3.1 Study site and study design

The study was carried out in Uasin Gishu County; one of the 37 counties in Kenya. The county is made up of six sub counties namely:-Turbo, Soy, Moiben, Anapkoi, Kesses and Kapseret. According to [34], the total area of the County is 3327.8 Km2 with arable land covering 2603.2 Km2 and non-arable land covering 682.6 Km2. The County extends between longitude 34° 50′ and 35 ° 37′ east and 0° 03′ and 0° 55′ north. The headquarters of Uasin Gishu County is Eldoret town located on the main highway serving Kenya, Uganda and other countries in the great lakes region areas that include Uganda, Tanzania, Rwanda, Burundi, Democratic Republic of Congo, Zambia, and stretching all the way to Cape Town in the Republic of South Africa. The town is located at an altitude of 2085 m above sea level with a relatively cool climate experiencing daily mean maximum temperatures of 23.7 ° C and a mean minimum of 9.5 ° C. Eldoret town is traversed approximately latitude 00° 30’ North and Longitude 35° 15′ East of the Equator [35]. Uasin Gishu County is basically an agricultural district producing more than a third of the total wheat production in Kenya. Similarly, maize ranks second both as food and cash crop. A report compiled by [36] shows that the 2009 long rain maize production season was about 1.84 million Metric Tonnes, which was 28 percent below normal. There was a growing apprehension that the production could further be revised downwards due to insufficient and erratic rains in some parts of the main maize producing areas in North Rift including Uasin Gishu County due to the changing climate. The crop production has never been steady with each year having different challenges related to rainfall variations hence impacting positively or negatively to overall maize and wheat production.

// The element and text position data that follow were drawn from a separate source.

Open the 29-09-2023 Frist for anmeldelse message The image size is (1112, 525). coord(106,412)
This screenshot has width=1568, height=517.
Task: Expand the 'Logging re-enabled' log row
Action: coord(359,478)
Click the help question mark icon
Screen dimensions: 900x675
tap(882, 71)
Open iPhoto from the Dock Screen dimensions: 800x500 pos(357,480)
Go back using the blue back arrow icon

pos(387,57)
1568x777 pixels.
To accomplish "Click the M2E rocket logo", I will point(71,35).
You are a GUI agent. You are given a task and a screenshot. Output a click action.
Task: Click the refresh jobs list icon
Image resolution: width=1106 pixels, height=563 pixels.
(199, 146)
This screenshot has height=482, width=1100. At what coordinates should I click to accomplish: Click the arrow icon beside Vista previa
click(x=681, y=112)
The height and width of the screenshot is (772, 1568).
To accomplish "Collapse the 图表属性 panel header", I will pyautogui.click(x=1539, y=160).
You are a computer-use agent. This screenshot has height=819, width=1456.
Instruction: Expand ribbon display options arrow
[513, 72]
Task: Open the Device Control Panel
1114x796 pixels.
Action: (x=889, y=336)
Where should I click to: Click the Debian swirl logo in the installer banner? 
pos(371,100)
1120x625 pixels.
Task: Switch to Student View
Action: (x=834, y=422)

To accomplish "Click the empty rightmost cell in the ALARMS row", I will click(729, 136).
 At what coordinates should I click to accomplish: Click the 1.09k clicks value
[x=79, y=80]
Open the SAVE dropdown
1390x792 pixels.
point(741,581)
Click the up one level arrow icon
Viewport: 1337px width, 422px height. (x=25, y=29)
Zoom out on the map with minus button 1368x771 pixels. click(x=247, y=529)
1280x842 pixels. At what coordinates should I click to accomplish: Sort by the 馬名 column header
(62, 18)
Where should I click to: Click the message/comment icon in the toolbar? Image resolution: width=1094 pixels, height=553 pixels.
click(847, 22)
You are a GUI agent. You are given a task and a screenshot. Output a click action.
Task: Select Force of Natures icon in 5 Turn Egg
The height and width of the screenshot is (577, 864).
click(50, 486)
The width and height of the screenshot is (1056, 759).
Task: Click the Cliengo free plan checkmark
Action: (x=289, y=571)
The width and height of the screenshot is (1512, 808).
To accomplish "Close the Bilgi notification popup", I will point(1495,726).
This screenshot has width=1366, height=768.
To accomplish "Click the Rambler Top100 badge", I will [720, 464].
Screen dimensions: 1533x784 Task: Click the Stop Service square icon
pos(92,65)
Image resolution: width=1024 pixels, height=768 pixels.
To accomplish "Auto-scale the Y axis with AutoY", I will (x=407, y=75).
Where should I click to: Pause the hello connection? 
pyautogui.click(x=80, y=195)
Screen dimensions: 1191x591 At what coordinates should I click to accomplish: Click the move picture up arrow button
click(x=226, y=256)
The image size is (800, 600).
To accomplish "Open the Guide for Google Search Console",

The study utilized both qualitative and quantitative techniques. The use of both quantitative and qualitative research techniques are known to complement each other especially where exploration of indigenous knowledge among farmers is important. The qualitative aspect helped consolidate the themes emerging from the interview or survey. The target population was all farmers engaged in maize and wheat production resident in Uasin Gishu County at the time of study. Because of its nature of utilizing both qualitative and quantitative techniques, a representative sample was picked considering the levels of stratifications. The sampling frame for the study was 129, 384 farmers distributed as follows: - Soy Sub-County = 61, 138, Moiben Sub-County = 38, 950 and Kesses Sub-County = 29, 296. A minimum of 399 farmers were included in the study. In addition 12 key informants were interviewed; one from each ward totalling to 9 and also 2 from Directorate of Agriculture and Directorate of Meteorology in Uasin Gishu County respectively. One other key informant from the Kenya Meteorological Services in Nairobi was interviewed as well. Purposive, stratified and random sampling procedure was adopted to be able to capture a representative sample of farmers and based on this criterion, 3 sub-counties of Moiben, Soy and Kesses were selected for exhibiting both maize and wheat production (Figure 1).

Figure 1.

Map of Uasin Gishu County showing the study area.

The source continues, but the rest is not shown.